All my personal relationships,
as it were,
are so fucked up
that in most cases my available
relational options
for communicating directly with those I know
are to:
   a) be untruthful, or at least dishonest,
   b) express thoughts that can only result in
conflict,
   c) acknowledge the validity of their
documentable indifference to me as a feeling person
due to my multiple personality flaws,
behaviour most people incorrectly
deem to be passive-aggressive, or
   d) just shut the fuck up.

Since I can’t bring myself to follow options a) or b),
and since people treat c) like some sort of
unforgiveable sin subject to accusational judgementalism,
I’m stuck with d), hiding out at home by myself,
communicating only indirectly
and judiciously
by keyboard
like this.


      Don’t They Award Ribbons Or Something?

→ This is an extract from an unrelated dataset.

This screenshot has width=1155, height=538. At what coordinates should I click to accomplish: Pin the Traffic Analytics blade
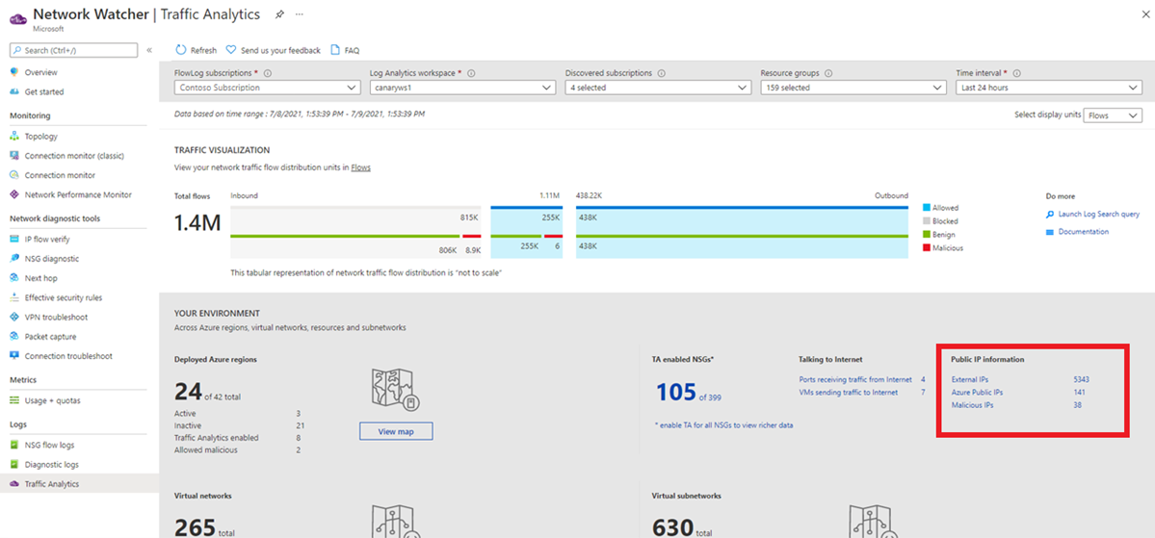coord(279,14)
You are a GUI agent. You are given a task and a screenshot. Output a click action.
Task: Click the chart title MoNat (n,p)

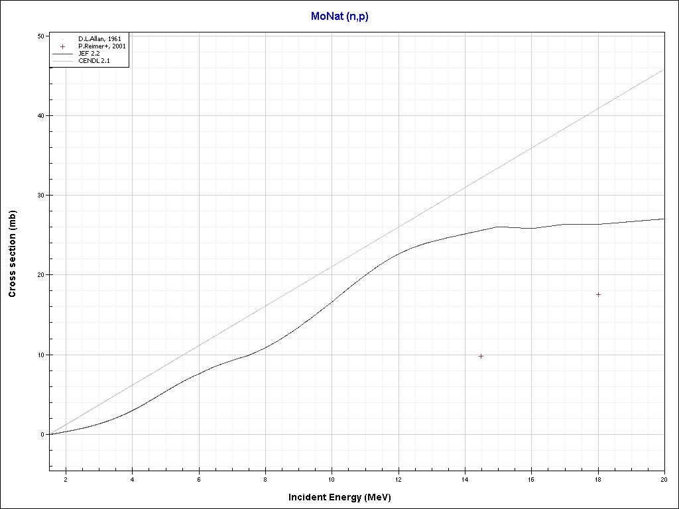pyautogui.click(x=340, y=17)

Considering all the medications I need to keep going,
I feel as if my survival and ability to function okay
are largely a matter of my GP doing
something like a project for a high-school science fair.



bullshit

claptrap
malarkey
baloney
bilgewater
hogwash
tommyrot
horsefeathers
nonsense
nonsense on stilts
flapdoodle
balderdash
poppycock
bunkum
humbug
rot
bosh
bunk
Irish bull
drivel
rubbish
taradiddle
garbage
tosh
cobbers
hokum
twaddle
tripe
kak [S.Africa]
guff
hooey
crap
bollocks
heiferdust
barmpottery
bollocks


               Shark Cage

Do you trust people?
I don’t.
Oh, I trust some of them
to do the most dickheaded thing possible
in any situation,
but that’s not the same thing.

So I’ve come to live my life
in an invisible shark cage,
satisfying my hyperactive curiosity
by looking out,
and reading,
because even when the ocean seems clear,
whenever I’ve let any part of me,
with puppylike trust,
stray outside of my cage,
the sharks,
disguised as unique human beings,
some wearing friendship masques,
have ripped that exposed part off of me
painfully,
and made it disappear.

It’s definitely safer inside my cage,
and I intend to stay here,
but of course as a fool I never learn,
no matter how much I know.

Do you trust people?
I don’t.
But there they are.
All over the place,



    No Longer A Beardo Weirdo

For half a century my beard
made nice people look at me askance
wondering why I just didn’t shave,
prospective employers balk at hiring me,
as if I’d scare their customers,
and cops think that I looked suspicious,
probably up to something unlawful;
what was worse was
that I, perhaps consequentially,
found myself feeling
an involuntary bonding
with other bearded men,
even though they were probably
as likely to be shitnozzles
as anybody else.

Now beards have come into fashion,
and although my facial hair no longer marks me
as an enemy of polite society,
and the cops no longer give a shit,
heaps of them being bearded now too,
I shamefully miss
being so obviously out of fashion.

At least it takes more than just not shaving
to keep my head’s exterior up-to-date,
and I don’t sport that swept-up hairdo
that fashionable men all copy each other wearing.